SK Hynix jumps in Nasdaq debut as AI memory demand pulls in US investors
The South Korean memory maker closed at $168.01 after its ADR listing, with Chairman Chey Tae-won telling CNBC AI needs more chips.
By Dev Ramirez · Crypto Correspondent
· 3 min read
SK Hynix gained 13% in its first Nasdaq session Friday, giving U.S. investors a new way to trade one of the biggest companies tied to the artificial intelligence buildout. The move matters because memory chips, once a lower-profile corner of semiconductors, have become central to the servers that train and run AI systems.
The South Korean company’s American depositary receipts closed at $168.01 after opening at $170, CNBC reported. An American depositary receipt, or ADR, is a U.S.-listed security that represents shares of a foreign company, making it easier for American investors to buy exposure without trading directly on an overseas exchange.
SK Hynix began trading under the ticker SKHYV and is set to change to SKHY on Tuesday, according to CNBC. The ADRs were priced at $149, raising $26.5 billion for expansion plans that include new factories and equipment.
Chairman Chey Tae-won described the Nasdaq listing as “a kind of dream” and “a dream come true” in an interview with CNBC’s Kristina Partsinevelos on Friday.
AI is changing the memory business
SK Hynix is South Korea’s second-most valuable company by market capitalization, behind Samsung, CNBC reported. Like Samsung, SK Hynix makes memory chips, which devices such as phones and personal computers use to store short-term data. CNBC identified Nvidia and Apple among the company’s customers.
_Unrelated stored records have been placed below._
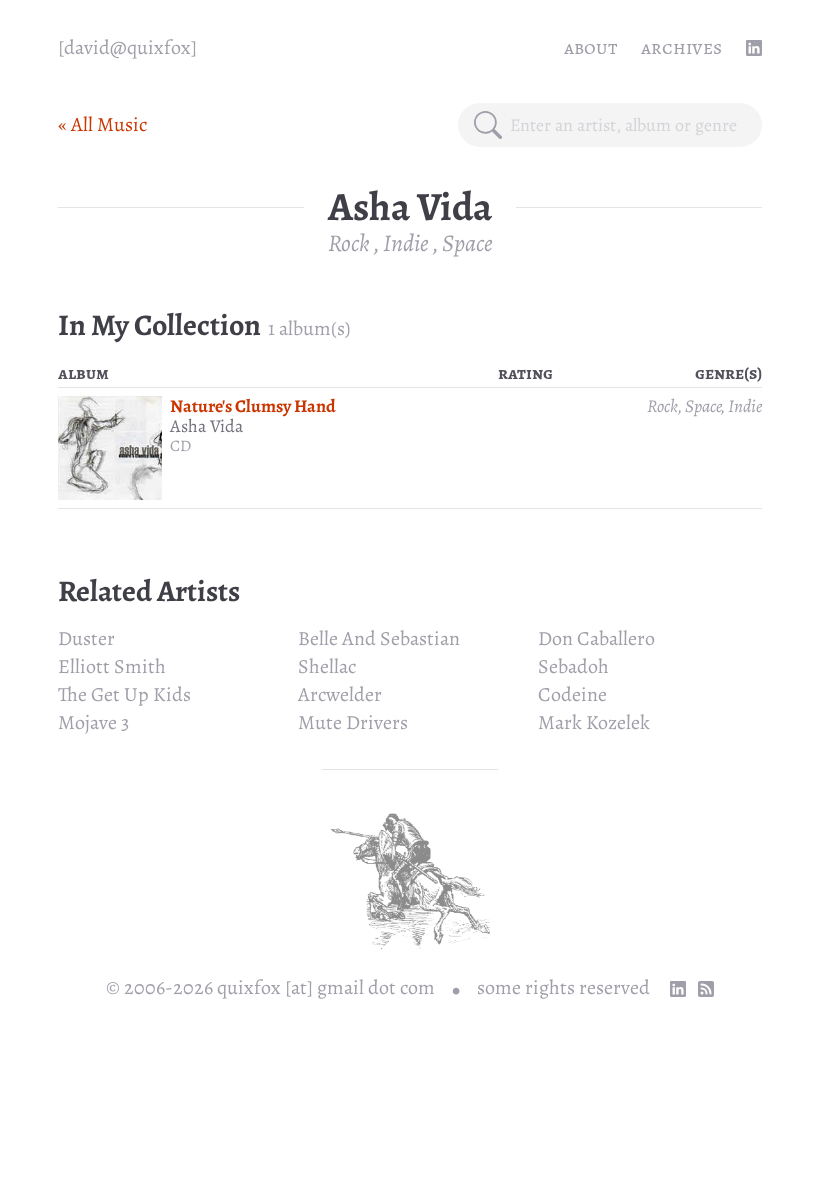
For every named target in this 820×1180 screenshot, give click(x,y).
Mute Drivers (353, 722)
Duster (86, 638)
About (590, 47)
The investor focus is now on high bandwidth memory, known as HBM. HBM is a faster type of memory used in AI chips, and it is made by stacking multiple layers of conventional memory together through a more complex manufacturing process.
SK Hynix leads in the high-performance memory used in Nvidia’s AI chips, according to CNBC. Nvidia is currently the world’s most valuable company, CNBC reported.
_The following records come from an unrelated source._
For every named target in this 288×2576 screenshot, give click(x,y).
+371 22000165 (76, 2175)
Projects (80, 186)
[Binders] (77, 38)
Chey told CNBC that customers and partners continue to ask for more supply. He said that even after SK Hynix disclosed plans to double capacity within five years, customers responded that the added production would still fall short of their needs.
“The demand is enormous, exponentially, so I don’t really see” signs that demand for HBM is weakening, Chey told CNBC.
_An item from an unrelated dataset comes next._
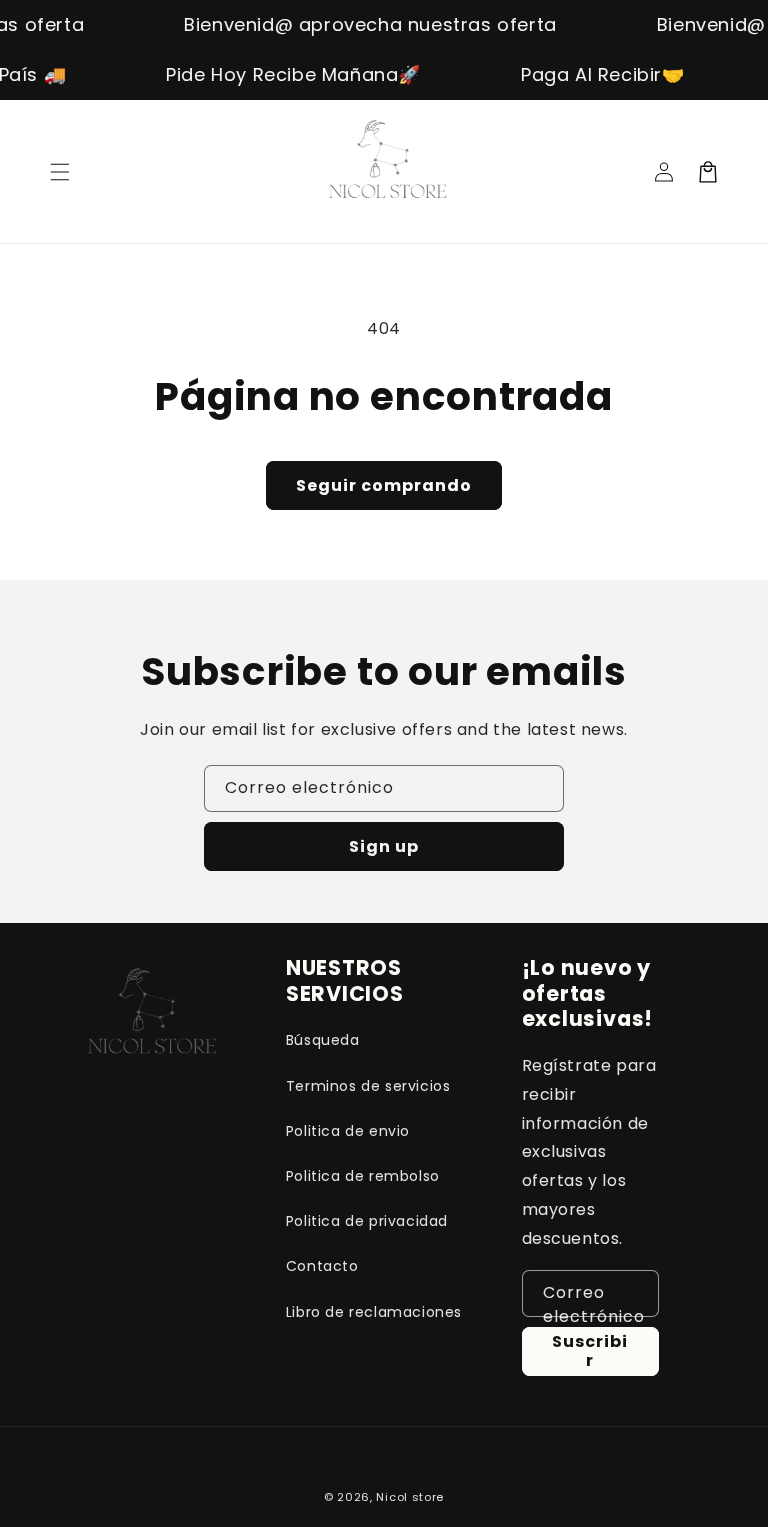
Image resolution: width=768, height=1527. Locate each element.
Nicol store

Expansion plans come with a familiar risk
CNBC reported that SK Hynix’s valuation has increased more than sevenfold over the past year as AI infrastructure demand created a shortage of computer memory and pushed prices sharply higher.
Memory has a history of sharp cycles. CNBC noted that earlier technology waves, including the dot-com era, the rise of smartphones and the shift to cloud software, increased demand for memory and were followed by oversupply and falling prices.
Chey told CNBC that SK Hynix believes the demand pattern has changed because AI systems require more memory than prior generations of computing. “The AI agent, physical AI robot, actually that needs a lot of memory chips,” he said.
Some of SK Hynix’s HBM will be packaged in the United States after the company announced a $4 billion advanced packaging plant in Indiana, CNBC reported. Most of the company’s planned expansion over the next several years will be in South Korea, including a chip fabrication cluster in Yongin with a projected cost of $390 billion.
The listing follows SpaceX’s public debut about a month earlier, which CNBC described as the largest initial public offering on record.
This story draws on original reporting from CNBC.